▶ Written request
Please reproduce, word for word, the stretch of data from the line containing "Task: Click empty area of gray breadcrumb bar" through the line containing "pos(711,1182)".

--- begin Dataset ---

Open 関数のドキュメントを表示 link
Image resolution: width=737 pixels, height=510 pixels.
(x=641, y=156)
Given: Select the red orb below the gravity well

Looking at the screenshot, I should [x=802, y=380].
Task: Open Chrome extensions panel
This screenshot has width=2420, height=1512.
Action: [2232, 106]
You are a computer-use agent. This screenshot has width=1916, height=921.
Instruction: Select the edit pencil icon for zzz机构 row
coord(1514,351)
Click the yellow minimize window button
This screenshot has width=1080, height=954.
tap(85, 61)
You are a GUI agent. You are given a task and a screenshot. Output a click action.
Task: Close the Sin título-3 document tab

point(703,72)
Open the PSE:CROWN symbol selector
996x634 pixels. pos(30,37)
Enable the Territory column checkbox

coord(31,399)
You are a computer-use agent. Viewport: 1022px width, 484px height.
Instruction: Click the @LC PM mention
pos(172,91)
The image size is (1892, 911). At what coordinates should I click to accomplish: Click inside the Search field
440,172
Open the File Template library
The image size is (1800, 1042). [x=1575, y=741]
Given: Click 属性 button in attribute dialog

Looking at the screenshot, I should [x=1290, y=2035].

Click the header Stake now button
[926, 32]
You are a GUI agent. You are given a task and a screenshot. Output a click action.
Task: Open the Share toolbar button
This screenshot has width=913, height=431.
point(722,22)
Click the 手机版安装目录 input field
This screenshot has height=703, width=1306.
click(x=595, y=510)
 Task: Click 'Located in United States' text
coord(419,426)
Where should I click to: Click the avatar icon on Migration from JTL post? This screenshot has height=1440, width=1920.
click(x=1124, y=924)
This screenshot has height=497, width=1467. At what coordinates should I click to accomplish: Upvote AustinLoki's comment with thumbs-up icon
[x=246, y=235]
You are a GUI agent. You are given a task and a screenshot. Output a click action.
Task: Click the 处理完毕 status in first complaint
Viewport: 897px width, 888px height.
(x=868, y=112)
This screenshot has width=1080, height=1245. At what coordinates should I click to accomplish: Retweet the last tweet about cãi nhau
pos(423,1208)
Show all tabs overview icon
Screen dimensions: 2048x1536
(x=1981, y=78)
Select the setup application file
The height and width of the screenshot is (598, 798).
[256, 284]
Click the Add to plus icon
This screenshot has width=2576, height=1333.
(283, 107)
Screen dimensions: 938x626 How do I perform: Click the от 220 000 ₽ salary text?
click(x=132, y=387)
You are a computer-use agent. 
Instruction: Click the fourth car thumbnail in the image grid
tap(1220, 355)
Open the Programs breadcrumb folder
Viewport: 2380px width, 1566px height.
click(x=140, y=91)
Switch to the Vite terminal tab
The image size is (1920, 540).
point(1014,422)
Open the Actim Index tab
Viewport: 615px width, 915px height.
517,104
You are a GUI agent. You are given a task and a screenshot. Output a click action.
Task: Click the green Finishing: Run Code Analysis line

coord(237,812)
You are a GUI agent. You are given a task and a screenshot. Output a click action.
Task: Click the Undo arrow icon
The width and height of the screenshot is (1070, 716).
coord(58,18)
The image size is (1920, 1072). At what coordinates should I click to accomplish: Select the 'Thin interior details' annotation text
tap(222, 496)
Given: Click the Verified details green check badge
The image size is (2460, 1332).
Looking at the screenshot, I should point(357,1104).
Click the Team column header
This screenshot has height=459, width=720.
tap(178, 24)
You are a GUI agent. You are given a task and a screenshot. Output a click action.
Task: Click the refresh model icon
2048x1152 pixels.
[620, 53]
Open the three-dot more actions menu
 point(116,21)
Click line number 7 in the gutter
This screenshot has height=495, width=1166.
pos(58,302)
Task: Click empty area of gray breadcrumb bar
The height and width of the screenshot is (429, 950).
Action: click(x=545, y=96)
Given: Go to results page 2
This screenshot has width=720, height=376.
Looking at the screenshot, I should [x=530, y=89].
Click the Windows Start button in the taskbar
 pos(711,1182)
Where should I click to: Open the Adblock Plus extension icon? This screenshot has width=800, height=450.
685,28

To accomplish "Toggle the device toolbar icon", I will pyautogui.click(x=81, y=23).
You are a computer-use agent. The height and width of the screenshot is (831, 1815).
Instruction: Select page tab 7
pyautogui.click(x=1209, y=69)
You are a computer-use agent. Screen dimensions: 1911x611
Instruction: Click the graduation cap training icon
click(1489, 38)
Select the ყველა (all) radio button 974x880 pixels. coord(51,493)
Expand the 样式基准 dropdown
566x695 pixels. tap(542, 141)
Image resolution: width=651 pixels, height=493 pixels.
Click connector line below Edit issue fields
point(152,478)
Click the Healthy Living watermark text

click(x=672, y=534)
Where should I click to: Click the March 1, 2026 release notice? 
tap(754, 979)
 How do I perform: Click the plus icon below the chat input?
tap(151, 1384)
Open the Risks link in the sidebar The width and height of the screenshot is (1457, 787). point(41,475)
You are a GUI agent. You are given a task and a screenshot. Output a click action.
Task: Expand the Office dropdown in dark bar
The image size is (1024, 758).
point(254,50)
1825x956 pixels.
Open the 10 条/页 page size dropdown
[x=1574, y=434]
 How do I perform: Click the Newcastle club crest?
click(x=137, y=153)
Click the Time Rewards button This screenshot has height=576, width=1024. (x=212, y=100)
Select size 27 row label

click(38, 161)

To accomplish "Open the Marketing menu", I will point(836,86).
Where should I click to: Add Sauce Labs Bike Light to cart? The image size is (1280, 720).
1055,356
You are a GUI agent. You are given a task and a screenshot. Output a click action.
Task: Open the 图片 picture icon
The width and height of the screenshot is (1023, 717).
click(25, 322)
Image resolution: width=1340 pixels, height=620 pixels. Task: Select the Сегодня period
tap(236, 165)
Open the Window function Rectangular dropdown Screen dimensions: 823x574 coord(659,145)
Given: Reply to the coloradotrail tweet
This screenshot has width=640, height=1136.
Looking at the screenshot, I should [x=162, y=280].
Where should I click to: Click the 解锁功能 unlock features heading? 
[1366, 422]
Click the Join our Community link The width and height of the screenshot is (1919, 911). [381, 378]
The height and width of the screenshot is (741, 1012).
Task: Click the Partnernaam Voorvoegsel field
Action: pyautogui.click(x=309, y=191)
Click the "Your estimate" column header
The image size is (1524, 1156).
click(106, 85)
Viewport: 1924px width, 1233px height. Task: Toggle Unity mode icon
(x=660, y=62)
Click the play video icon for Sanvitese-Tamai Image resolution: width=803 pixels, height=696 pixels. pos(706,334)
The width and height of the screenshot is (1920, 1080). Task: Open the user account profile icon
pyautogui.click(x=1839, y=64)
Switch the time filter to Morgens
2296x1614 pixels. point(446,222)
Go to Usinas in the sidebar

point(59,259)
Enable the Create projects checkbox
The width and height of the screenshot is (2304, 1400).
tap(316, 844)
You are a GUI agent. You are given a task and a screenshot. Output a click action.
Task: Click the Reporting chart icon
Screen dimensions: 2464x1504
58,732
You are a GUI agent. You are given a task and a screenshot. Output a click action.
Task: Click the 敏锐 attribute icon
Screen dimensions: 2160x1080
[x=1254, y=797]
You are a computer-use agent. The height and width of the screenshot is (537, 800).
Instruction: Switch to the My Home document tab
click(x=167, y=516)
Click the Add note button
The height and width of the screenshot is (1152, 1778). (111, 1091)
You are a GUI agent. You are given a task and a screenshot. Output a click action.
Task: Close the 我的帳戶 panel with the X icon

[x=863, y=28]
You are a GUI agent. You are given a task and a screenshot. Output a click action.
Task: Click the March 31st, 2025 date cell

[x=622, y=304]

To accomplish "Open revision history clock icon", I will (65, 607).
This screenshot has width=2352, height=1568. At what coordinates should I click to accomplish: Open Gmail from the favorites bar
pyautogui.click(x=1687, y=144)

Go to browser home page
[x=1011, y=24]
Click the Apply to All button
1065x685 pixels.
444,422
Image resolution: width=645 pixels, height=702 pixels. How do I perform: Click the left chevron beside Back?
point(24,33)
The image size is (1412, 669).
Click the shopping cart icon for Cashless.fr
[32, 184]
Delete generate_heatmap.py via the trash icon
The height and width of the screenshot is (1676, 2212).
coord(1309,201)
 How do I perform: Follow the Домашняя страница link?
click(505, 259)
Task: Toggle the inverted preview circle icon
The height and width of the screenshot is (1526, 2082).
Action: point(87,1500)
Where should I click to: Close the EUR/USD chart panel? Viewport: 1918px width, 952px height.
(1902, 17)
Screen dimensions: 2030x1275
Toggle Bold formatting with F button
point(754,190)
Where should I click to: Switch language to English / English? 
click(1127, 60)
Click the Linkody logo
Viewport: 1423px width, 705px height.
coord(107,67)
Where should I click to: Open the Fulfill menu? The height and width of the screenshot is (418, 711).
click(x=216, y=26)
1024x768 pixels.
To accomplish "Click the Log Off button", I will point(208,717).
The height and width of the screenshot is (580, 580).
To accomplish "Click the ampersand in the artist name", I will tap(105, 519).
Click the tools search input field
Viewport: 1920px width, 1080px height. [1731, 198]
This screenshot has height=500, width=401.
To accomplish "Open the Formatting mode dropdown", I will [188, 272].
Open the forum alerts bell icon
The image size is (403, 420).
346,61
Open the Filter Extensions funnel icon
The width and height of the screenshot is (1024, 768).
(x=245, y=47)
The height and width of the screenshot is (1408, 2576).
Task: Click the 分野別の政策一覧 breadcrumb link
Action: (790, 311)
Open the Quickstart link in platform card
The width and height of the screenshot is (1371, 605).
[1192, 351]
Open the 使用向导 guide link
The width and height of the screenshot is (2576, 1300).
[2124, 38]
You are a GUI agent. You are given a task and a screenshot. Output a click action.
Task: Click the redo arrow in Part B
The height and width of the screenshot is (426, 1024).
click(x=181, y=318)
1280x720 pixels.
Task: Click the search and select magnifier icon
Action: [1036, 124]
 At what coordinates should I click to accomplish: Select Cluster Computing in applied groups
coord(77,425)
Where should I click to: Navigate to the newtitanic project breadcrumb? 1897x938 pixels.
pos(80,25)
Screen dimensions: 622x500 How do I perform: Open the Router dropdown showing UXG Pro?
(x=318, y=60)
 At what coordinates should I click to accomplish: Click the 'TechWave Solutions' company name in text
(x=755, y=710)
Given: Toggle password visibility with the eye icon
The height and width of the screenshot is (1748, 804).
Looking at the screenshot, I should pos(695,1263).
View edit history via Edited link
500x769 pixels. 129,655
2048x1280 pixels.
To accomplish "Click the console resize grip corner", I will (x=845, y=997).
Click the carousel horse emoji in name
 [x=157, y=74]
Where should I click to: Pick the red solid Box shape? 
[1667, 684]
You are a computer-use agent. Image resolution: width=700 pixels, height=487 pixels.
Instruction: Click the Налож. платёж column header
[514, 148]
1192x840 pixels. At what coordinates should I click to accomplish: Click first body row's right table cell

--- end Dataset ---

▶ Full response
Task: Click empty area of gray breadcrumb bar
The height and width of the screenshot is (429, 950).
Action: click(x=545, y=96)
Given: Go to results page 2
This screenshot has width=720, height=376.
Looking at the screenshot, I should [x=530, y=89].
Click the Windows Start button in the taskbar
 pos(711,1182)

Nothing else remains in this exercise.